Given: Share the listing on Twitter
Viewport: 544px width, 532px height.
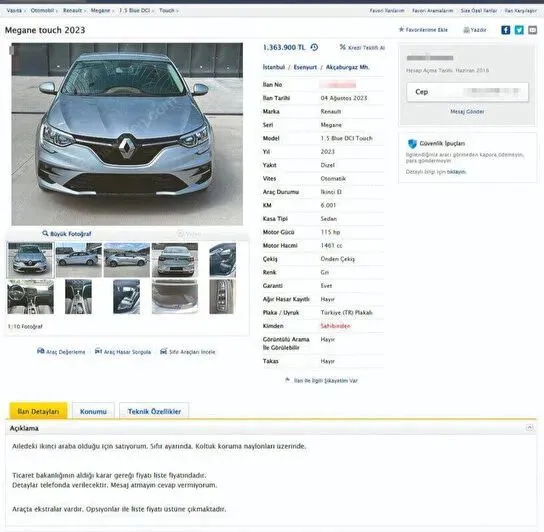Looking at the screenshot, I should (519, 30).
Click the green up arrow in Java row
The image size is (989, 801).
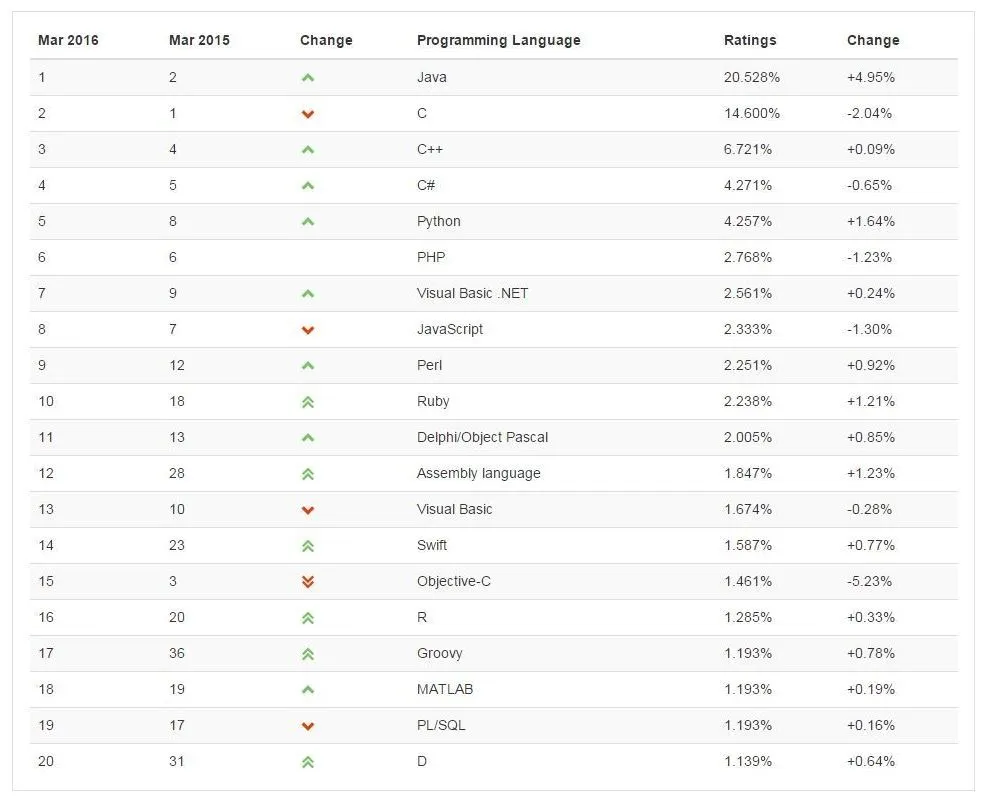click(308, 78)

^^^^^^^^^^^^^^^^

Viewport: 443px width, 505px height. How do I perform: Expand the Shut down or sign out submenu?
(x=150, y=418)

^^^^^^^^^^^^^^^^

Lay out the lines from the one with "Click the green up arrow in Java row" to the one with "click(308, 78)", both included, as a JSON list of strings with one string per line and blank lines omitted. Leave the pictures out of the answer.

▶ [Result of the task]:
[
  "Click the green up arrow in Java row",
  "The image size is (989, 801).",
  "click(308, 78)"
]